Spiking-FullSubNet

Spiking-FullSubNet is the 1st Place Winner solution of the Intel N-DNS Challenge (Track 1: Algorithmic). This repository serves as the official implementation of our paper: "Toward Ultralow-Power Neuromorphic Speech Enhancement With Spiking-FullSubNet" (IEEE TNNLS, 2025).

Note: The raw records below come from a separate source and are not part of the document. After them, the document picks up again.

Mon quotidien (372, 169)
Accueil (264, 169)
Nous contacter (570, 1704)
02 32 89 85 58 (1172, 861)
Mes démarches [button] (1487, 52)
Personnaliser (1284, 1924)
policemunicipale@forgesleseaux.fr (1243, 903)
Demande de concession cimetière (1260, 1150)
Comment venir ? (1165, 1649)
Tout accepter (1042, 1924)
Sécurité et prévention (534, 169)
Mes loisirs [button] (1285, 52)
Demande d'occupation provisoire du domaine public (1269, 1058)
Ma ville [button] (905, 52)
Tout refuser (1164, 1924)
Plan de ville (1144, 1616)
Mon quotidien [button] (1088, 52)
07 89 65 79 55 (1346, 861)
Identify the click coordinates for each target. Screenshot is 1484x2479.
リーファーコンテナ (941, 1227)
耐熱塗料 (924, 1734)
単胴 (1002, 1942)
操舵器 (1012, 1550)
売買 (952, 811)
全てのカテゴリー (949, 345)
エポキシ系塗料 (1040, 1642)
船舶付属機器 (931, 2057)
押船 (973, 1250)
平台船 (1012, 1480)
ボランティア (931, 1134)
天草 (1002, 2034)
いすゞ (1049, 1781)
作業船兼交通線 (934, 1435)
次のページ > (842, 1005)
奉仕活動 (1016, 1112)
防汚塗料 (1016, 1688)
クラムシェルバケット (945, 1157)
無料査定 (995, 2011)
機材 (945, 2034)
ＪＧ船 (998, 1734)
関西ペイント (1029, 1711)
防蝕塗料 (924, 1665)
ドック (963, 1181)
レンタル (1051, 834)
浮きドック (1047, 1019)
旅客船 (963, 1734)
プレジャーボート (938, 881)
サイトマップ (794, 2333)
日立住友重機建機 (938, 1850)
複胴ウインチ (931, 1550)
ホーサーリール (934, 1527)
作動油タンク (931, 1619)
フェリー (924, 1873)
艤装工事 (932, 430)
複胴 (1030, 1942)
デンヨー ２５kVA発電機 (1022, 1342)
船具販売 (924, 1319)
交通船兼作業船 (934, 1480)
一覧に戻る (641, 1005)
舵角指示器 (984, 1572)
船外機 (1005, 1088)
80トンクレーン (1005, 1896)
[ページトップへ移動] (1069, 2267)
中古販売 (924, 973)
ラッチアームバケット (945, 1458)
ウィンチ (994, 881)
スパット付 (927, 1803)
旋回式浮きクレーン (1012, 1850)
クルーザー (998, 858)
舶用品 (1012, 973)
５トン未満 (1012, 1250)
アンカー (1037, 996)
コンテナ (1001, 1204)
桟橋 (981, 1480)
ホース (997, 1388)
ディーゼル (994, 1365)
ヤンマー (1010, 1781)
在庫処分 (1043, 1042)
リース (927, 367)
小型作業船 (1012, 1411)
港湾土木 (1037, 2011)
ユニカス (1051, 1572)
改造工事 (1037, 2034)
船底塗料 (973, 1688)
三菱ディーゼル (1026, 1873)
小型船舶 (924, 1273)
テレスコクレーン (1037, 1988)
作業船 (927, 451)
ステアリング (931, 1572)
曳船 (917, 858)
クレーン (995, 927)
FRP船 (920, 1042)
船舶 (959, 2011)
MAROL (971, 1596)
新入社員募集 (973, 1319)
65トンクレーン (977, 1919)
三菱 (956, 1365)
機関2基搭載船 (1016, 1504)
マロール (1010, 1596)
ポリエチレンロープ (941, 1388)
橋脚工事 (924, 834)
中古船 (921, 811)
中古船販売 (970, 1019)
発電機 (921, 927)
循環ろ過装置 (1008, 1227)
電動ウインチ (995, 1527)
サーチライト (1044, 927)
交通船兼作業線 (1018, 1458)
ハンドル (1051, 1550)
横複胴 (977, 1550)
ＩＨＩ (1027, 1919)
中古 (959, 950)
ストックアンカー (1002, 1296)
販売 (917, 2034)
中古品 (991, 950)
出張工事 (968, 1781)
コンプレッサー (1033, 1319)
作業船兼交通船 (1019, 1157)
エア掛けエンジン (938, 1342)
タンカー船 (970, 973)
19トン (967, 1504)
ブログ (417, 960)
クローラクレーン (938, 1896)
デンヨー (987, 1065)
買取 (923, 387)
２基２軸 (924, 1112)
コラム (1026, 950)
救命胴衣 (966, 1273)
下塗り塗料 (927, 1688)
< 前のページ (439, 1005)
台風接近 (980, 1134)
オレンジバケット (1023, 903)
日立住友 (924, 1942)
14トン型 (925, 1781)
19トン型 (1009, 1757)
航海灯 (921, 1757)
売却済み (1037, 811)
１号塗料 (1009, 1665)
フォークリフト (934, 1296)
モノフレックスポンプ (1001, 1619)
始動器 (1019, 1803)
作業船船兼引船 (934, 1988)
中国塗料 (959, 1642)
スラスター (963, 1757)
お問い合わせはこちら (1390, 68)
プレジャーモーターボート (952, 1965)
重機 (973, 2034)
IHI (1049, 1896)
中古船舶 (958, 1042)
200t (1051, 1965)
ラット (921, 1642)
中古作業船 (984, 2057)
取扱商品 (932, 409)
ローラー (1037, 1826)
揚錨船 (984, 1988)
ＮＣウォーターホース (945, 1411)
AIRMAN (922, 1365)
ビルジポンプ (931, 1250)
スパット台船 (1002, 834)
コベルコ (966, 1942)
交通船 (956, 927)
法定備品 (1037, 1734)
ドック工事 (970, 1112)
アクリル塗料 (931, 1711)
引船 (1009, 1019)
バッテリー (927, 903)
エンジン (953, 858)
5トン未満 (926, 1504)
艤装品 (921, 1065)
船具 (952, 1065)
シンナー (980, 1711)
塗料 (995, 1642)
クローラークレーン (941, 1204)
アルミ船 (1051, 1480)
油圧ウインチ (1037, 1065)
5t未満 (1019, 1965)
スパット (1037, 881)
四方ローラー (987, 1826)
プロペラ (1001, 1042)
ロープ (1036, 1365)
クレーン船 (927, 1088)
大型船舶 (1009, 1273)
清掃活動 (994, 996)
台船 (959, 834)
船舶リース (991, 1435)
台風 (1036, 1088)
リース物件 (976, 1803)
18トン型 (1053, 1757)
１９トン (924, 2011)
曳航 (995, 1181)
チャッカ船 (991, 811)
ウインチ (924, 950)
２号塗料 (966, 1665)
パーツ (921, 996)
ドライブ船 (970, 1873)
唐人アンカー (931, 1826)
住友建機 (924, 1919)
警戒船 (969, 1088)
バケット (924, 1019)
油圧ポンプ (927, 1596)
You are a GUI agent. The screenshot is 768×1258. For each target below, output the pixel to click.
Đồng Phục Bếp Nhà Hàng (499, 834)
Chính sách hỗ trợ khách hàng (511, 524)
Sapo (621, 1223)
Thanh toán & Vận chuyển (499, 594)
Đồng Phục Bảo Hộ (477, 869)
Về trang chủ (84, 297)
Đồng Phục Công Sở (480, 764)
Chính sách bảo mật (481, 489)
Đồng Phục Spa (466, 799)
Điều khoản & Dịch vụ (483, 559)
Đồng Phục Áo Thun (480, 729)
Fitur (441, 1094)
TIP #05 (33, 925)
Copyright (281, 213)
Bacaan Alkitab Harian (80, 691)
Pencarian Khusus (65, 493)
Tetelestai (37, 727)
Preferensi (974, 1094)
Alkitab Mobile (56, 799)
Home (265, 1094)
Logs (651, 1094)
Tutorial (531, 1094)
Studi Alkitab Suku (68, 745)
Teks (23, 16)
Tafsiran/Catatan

SOTA Performance: Outperforms standard baselines on the Intel N-DNS benchmark.
Ultra-low Power: Designed with Spiking Neural Networks (SNN) for neuromorphic hardware efficiency.
Reproducible: We provide pre-trained models and a carefully selected validation set for quick verification.

Updates

[2026.01] Paper Accepted: Our paper has been accepted by IEEE TNNLS. The main branch now hosts the improved, research-friendly version of the model (recommended for citation & research). The current codebase has been updated to reflect the changes in the published paper.
[2024-02] Frozen Version: This serves as a backup of the submitted solution used in the Intel N-DNS Challenge. This solution was checked and verified by Intel during the challenge. If you need to check the experimental results from that time, please refer to this specific commit: 38fe020. There you will find everything you need. After switching to this commit, you can place the checkpoints from the model_zoo into the exp directory and use -M test for inference or -M train to retrain the model. After the challenge, we made improvements and optimizations to the solution and published a paper (IEEE TNNLS) based on these improvements. Please check the main branch for the published paper version.

Quick Start

You can either clone the repository, setup an environment and start with the scripts, or directly open in Colab (under construction...).

Environment Setup

We really like uv and recommend using it as your package manager, but feel free to use whichever you prefer.

Tip

uv is significantly faster (10~100x) than pip and handles dependency resolution more reliably. The uv.lock file ensures reproducible installations across different machines.

# Clone the repository
git clone git@github.com:haoxiangsnr/spiking-fullsubnet.git && cd spiking-fullsubnet

# [Optional] Install uv
# Check https://docs.astral.sh/uv/ for other installation methods
curl -LsSf https://astral.sh/uv/install.sh | sh

# Install all dependencies (creates .venv automatically)
# This will:
# - Create a virtual environment in `.venv`
# - Install all dependencies from `uv.lock`
# - Install `audiozen` folder in editable mode so you can import it everywhere
uv sync --all-extras

# Activate the virtual environment
source .venv/bin/activate

If you prefer Conda/pip, you can still use the traditional approach:

git clone git@github.com:haoxiangsnr/spiking-fullsubnet.git && cd spiking-fullsubnet

conda create --name spiking-fullsubnet python=3.10
conda activate spiking-fullsubnet

# torch==2.1.1 and torch==2.10 have been tested to work well with this codebase
conda install pytorch torchvision torchaudio pytorch-cuda=12.1 -c pytorch -c nvidia

# Install other dependencies and the `audiozen` folder in editable mode
# Please check the `pyproject.toml` for the full list of dependencies
pip install -e .

Dataset Preparation

Since the official test set requires a long time (10+ hours) for inference on a single GPU, we provide a mini-validation set to quickly verify. The validation set contains 341 noisy-clean pairs generated in the same way as the official test set. In our experience, performance gains on this set are highly positively correlated with the official test set.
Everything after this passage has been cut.